* **EXTRACTED ENTRIES**
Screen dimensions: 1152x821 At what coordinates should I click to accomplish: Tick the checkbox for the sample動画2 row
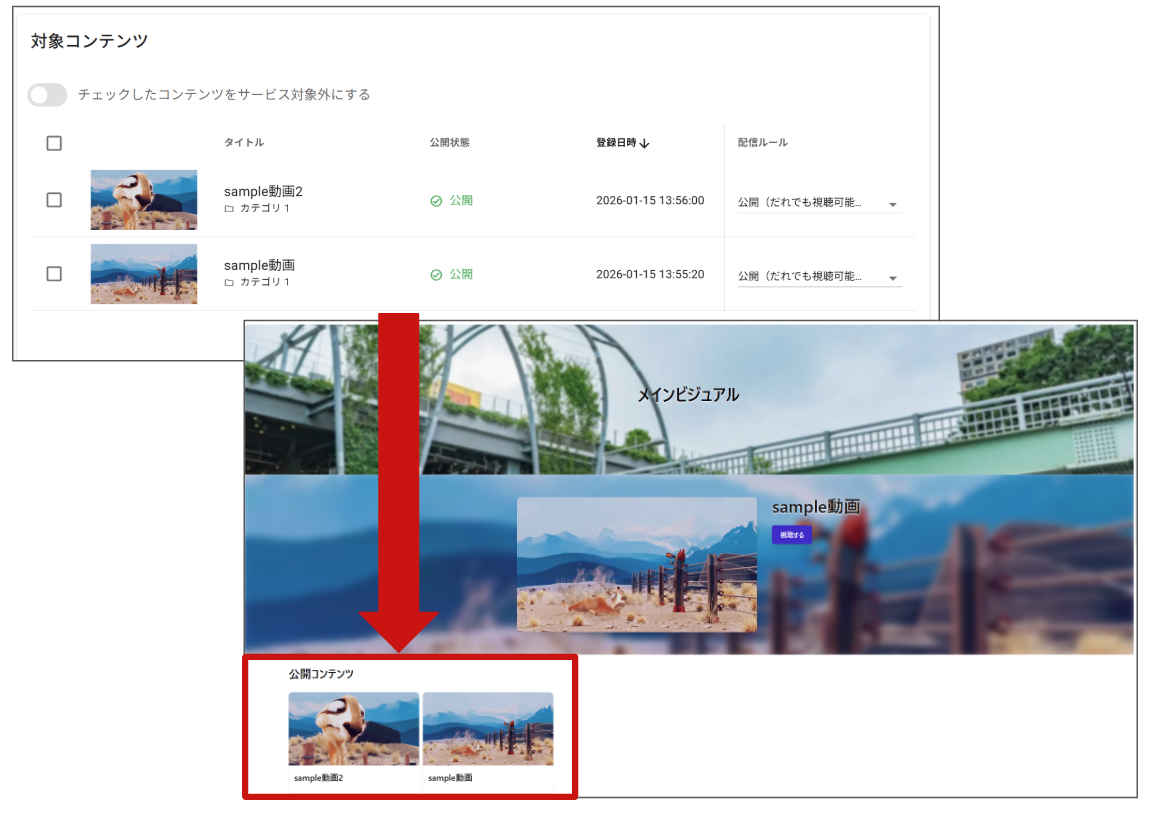point(54,200)
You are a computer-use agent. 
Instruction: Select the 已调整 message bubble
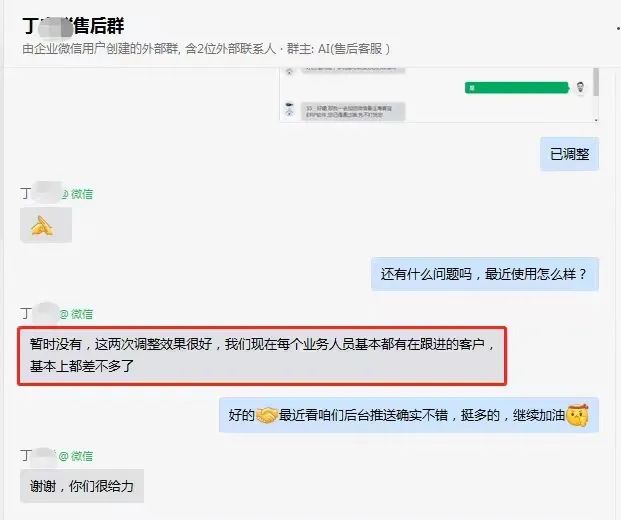pos(570,154)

* **WHAT YOU NEED TO DO**
Reproduce every line of the data above, exactly as it stands, but not the pictures.

* **SOLUTION TO THIS TASK**
Screen dimensions: 1152x821 At what coordinates should I click to accomplish: Tick the checkbox for the sample動画2 row
point(54,200)
You are a computer-use agent. 
Instruction: Select the 已调整 message bubble
pos(570,154)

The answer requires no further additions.